Вошли двое в солдатских мундирах. Они огляделись по сторонам, увидели женщину с детьми у костра и вдруг разразились неистовым хохотом.
- Смотри, Вильгельм! Совсем как на Брокене[25]: ведьма колдует у костра. Ха, ха, xa!
- А ты обрати внимание, Гельмут, на этих двух ляусбубов(39). Они - как бесенята во время шабаша.
- Ну, прямо-таки сцена из второй части "Фауста". Лучше и в театре не разыграют. Давай, Вильгельм, сфотографируем и пошлем домой. Вот будет смеху-то.

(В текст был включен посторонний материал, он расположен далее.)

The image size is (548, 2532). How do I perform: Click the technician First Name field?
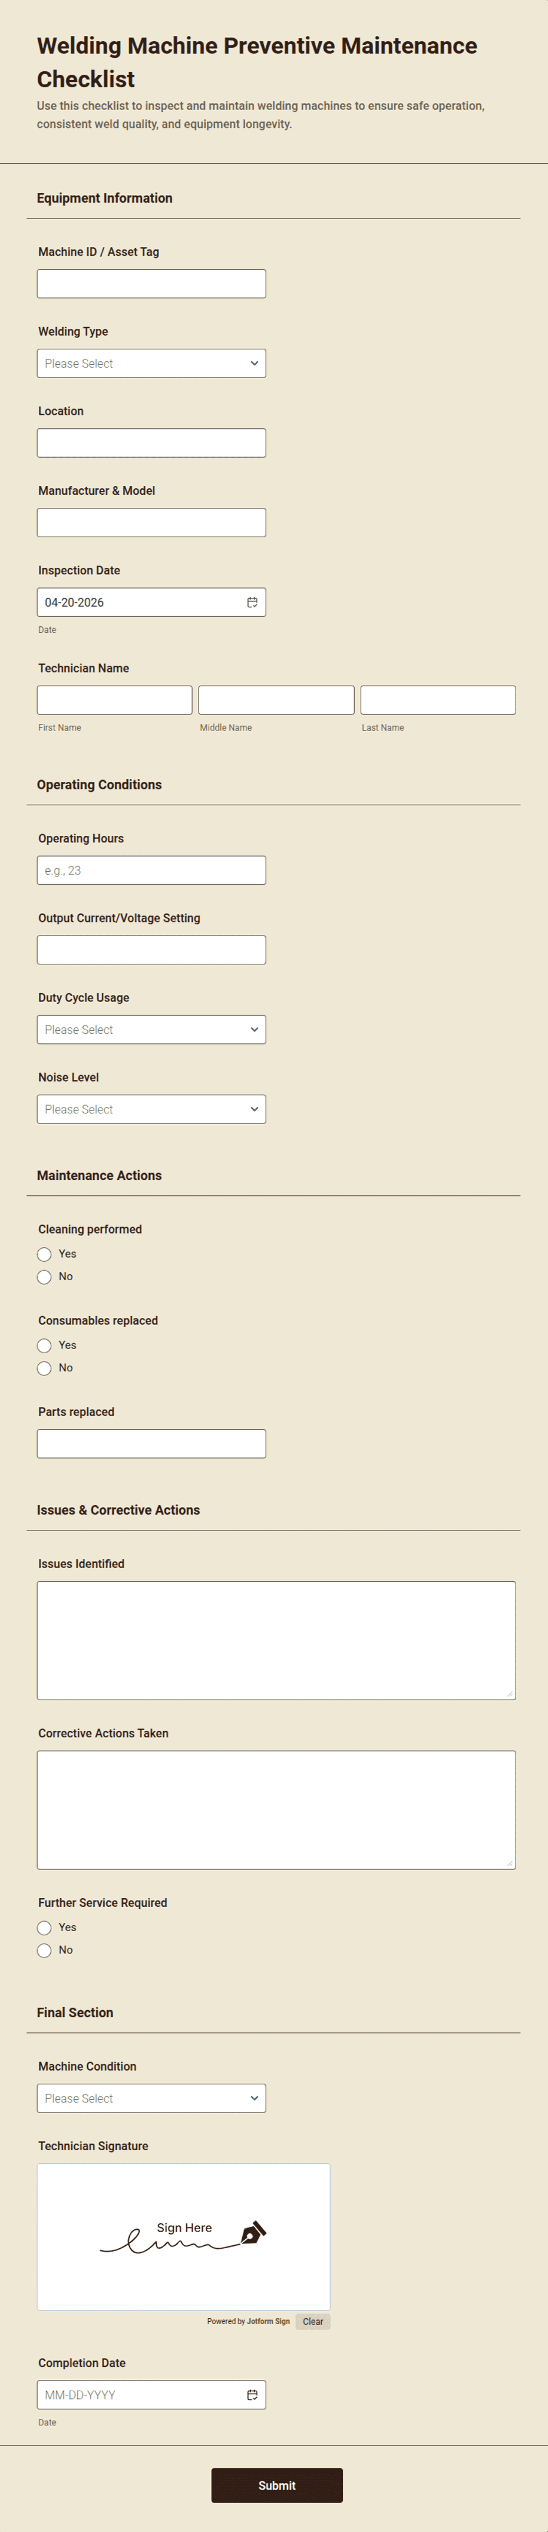coord(114,699)
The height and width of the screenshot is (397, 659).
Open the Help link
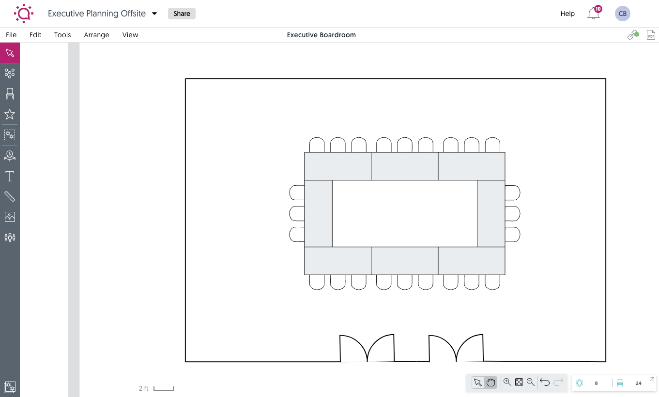click(x=567, y=14)
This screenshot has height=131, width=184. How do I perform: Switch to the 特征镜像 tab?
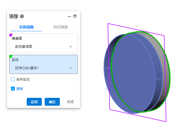[x=61, y=27]
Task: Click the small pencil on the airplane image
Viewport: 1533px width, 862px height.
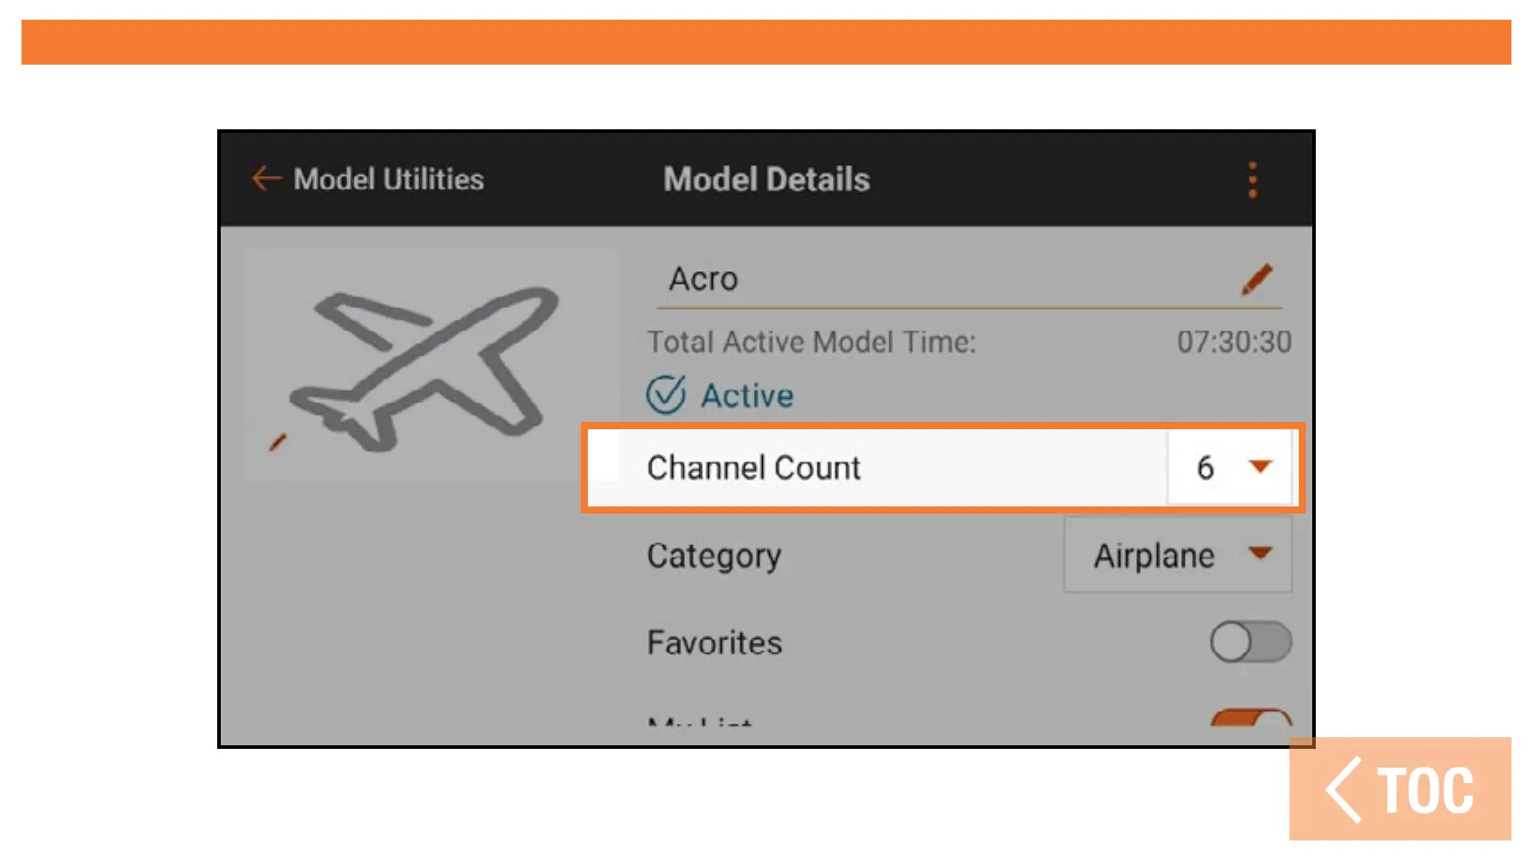Action: click(x=278, y=442)
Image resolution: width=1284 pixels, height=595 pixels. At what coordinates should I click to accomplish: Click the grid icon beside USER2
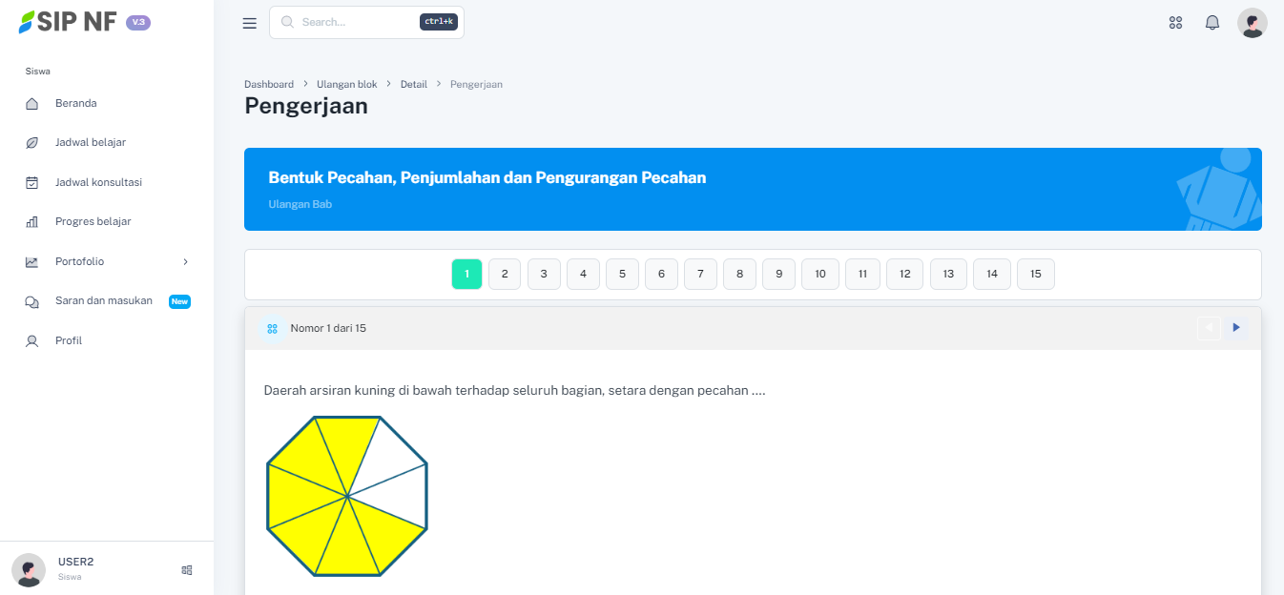(x=187, y=570)
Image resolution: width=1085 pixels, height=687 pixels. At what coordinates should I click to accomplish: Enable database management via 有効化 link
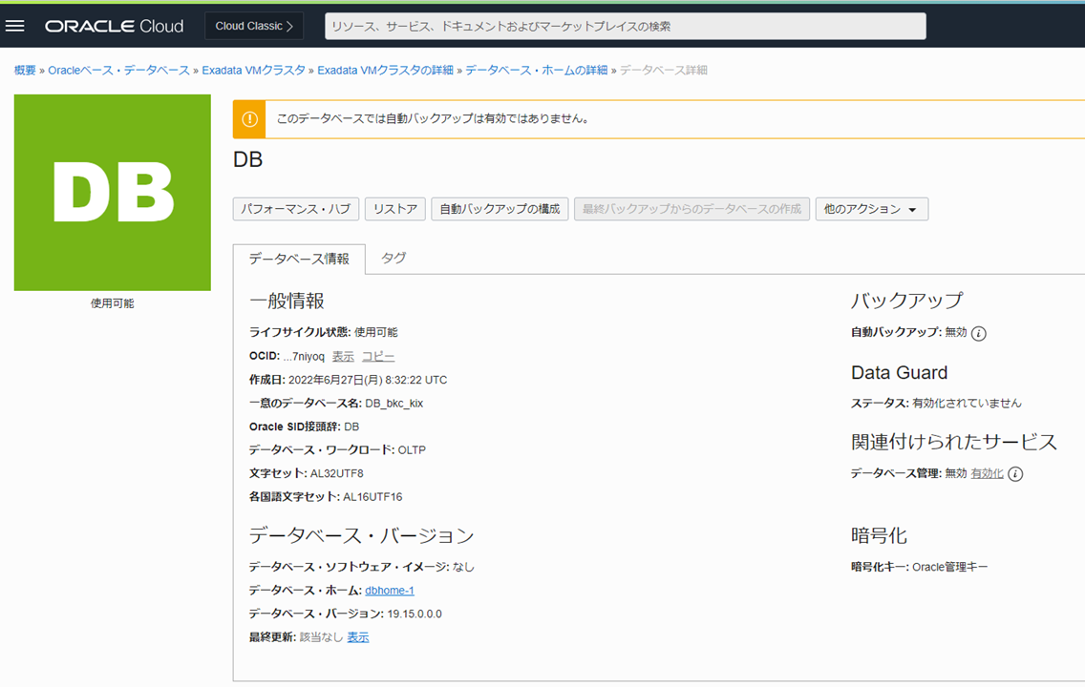(x=987, y=473)
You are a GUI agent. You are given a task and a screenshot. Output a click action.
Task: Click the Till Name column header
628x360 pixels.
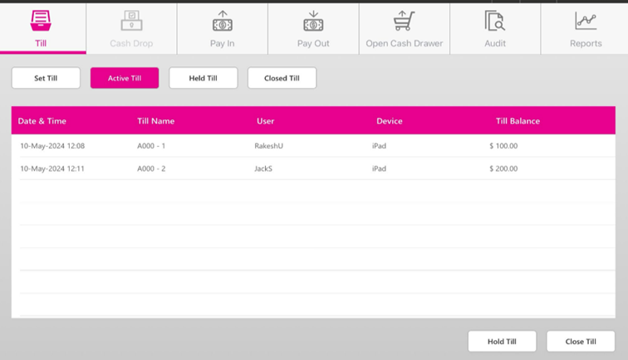[155, 121]
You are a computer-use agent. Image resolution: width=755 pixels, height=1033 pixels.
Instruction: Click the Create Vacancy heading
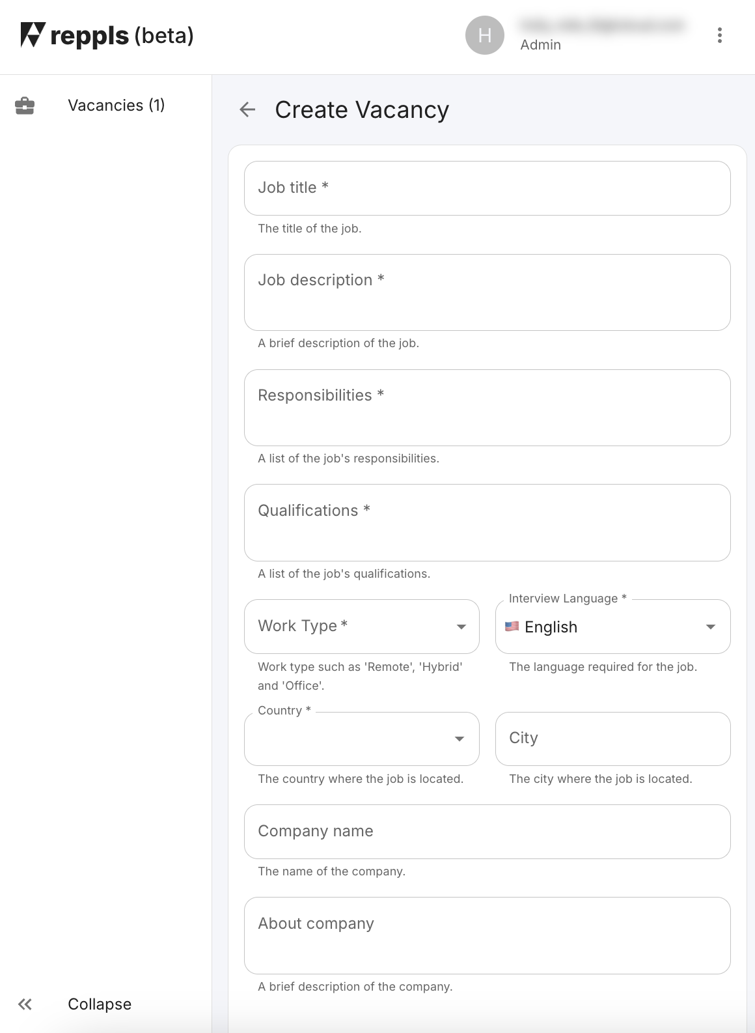pos(361,110)

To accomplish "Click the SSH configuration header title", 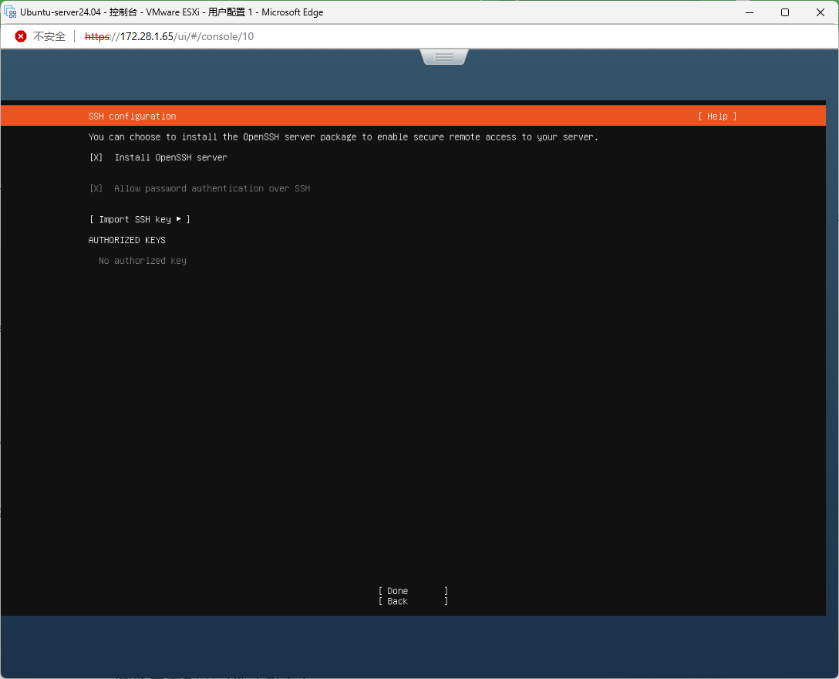I will coord(132,117).
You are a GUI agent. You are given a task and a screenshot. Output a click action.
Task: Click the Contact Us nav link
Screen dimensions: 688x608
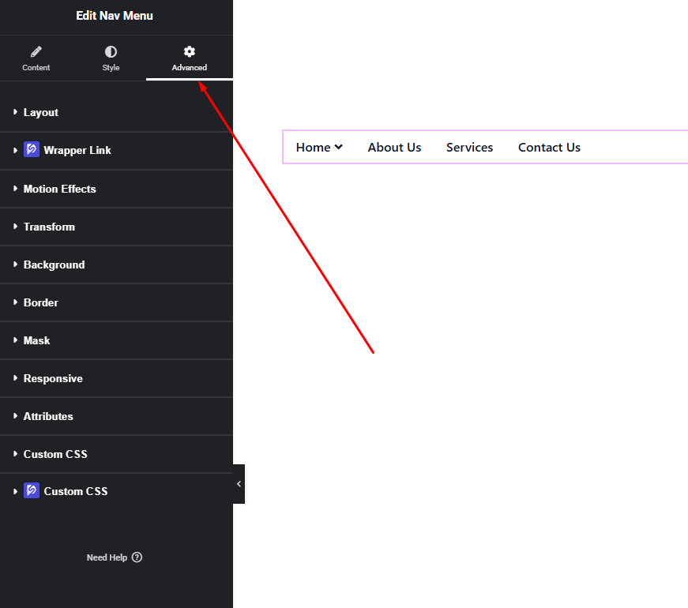point(549,148)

Это были, по-видимому, образованные немцы, возможно даже студенты из Гейдельберга. Не знаю, все ли поняла женщина, но она сверкнула глазами на немецких вояк и сказала: "Смейтесь, господа фрицы, смейтесь над голодными русскими детьми, над горем бедной матери. Думаю, недолго вы будете смеяться. Настанет день - ваши матери, жены и дети вот так же поплетутся по дорогам Германии в поисках куска хлеба. А этот день не за горами". Забыть не могу этой женщины. Она и сейчас, как живая, предо мною.
В те дни цвела сирень. Ее сладкий запах настырно лез к нам через проломы полуразрушенного здания, как сейчас он проникает в камеру № 6 сквозь железный переплет окна. Flieder sind Lieder.